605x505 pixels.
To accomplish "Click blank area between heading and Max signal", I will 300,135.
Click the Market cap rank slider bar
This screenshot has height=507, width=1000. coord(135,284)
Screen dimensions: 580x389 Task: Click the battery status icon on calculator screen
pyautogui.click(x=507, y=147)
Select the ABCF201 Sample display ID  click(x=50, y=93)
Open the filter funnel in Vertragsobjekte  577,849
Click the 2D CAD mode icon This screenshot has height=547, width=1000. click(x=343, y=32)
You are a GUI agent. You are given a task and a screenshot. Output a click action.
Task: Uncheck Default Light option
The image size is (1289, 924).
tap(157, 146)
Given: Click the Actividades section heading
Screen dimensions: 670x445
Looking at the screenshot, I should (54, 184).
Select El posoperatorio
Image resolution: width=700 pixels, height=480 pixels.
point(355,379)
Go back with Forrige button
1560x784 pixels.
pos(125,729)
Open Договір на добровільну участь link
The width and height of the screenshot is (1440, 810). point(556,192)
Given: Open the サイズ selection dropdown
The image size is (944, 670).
+ + + + + + +
• PROBLEM
For the material, state how many lines include the string "heading"; the answer is that number alone.

• EXERCISE RESULT
2